### INPUT FOR THIS TASK
###

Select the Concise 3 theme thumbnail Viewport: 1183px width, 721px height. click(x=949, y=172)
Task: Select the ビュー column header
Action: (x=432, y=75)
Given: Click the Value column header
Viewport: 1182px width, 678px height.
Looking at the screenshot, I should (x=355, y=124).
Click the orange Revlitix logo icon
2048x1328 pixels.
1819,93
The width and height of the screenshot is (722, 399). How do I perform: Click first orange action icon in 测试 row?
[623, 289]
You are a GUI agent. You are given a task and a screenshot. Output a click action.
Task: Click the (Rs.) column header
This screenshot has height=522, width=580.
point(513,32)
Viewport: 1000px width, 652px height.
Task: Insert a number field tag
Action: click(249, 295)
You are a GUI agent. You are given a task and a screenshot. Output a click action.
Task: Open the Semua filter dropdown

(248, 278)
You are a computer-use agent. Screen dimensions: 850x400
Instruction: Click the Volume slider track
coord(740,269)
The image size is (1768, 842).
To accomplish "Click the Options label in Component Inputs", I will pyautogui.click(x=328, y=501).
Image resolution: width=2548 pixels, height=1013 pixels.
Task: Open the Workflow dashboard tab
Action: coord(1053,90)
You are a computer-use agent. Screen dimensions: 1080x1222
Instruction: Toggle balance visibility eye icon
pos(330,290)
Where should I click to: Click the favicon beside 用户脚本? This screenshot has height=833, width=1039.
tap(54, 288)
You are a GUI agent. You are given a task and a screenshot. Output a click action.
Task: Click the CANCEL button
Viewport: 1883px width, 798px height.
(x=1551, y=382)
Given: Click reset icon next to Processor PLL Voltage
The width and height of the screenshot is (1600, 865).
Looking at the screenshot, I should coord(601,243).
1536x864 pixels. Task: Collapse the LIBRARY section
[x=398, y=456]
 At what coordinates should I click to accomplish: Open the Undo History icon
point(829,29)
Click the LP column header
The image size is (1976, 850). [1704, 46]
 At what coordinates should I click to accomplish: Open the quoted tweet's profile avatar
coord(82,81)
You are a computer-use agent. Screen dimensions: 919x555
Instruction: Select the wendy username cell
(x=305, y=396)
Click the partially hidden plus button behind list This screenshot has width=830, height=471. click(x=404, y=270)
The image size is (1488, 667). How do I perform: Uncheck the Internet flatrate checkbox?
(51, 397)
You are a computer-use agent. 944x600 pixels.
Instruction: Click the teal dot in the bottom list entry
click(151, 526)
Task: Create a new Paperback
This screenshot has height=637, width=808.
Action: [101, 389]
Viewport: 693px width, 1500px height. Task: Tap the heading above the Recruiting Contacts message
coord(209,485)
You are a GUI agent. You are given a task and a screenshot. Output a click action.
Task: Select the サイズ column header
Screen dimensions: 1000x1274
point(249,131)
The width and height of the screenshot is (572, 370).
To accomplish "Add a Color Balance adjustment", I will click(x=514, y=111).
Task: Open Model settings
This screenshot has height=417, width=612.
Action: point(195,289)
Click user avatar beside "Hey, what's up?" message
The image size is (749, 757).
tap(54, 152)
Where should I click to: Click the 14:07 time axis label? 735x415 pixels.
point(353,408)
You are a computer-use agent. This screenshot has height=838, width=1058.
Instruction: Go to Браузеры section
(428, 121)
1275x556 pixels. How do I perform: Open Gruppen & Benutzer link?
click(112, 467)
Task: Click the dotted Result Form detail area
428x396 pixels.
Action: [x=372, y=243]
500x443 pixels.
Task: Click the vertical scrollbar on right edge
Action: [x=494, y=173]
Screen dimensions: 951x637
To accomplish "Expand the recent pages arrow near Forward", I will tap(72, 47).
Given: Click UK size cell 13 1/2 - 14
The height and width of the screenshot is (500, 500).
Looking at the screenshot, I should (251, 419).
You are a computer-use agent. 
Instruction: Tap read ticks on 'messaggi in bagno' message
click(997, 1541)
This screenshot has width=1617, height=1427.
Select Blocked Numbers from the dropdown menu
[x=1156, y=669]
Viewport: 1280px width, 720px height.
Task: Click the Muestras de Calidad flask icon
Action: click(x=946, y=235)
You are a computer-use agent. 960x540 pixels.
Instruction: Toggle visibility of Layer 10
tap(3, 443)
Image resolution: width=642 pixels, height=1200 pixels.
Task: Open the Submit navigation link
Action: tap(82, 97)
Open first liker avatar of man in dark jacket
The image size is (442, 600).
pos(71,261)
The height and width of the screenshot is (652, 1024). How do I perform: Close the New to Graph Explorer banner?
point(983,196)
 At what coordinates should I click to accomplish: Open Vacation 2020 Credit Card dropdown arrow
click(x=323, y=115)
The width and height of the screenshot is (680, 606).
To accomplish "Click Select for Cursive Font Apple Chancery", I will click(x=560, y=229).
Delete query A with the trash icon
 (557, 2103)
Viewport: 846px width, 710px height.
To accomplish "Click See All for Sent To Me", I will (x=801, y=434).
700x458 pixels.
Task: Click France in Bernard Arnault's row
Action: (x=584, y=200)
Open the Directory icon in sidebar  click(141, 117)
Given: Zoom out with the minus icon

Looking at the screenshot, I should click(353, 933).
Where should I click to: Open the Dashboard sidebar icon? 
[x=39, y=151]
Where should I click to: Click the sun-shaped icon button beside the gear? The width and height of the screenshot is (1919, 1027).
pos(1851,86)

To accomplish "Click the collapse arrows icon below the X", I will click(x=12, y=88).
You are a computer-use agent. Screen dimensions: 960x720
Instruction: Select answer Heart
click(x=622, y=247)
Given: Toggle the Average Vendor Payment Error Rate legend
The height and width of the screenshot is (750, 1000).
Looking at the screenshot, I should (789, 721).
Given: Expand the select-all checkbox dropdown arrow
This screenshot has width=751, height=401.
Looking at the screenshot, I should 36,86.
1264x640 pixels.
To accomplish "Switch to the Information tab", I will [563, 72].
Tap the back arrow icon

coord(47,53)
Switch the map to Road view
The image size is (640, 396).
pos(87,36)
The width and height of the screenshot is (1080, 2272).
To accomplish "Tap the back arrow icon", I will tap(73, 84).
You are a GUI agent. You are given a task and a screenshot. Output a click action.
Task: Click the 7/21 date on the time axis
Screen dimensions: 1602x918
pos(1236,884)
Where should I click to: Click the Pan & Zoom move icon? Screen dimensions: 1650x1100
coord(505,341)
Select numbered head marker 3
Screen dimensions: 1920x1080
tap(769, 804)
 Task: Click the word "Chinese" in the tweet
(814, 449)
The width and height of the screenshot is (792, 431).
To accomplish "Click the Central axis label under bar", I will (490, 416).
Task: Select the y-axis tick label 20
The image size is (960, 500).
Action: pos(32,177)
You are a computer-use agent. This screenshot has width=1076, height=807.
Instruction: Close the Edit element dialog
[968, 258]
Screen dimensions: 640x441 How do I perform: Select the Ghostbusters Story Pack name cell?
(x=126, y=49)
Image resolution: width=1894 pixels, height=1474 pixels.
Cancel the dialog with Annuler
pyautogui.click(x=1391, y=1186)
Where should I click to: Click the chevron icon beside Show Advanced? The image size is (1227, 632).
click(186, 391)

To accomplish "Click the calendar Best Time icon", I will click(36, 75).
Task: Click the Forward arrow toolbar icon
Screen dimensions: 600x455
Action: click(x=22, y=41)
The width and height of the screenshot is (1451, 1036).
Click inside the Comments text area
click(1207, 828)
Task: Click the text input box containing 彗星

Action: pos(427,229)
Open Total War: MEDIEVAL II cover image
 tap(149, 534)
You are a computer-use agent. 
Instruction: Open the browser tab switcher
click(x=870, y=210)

###

### EXERCISE DETAILS
Your output should be the lines from the one with "Task: Click the text input box containing 彗星" through the last line of the entries above, copied exactly and nothing more.

### EXERCISE SOLUTION
Task: Click the text input box containing 彗星

Action: pos(427,229)
Open Total War: MEDIEVAL II cover image
 tap(149, 534)
You are a computer-use agent. 
Instruction: Open the browser tab switcher
click(x=870, y=210)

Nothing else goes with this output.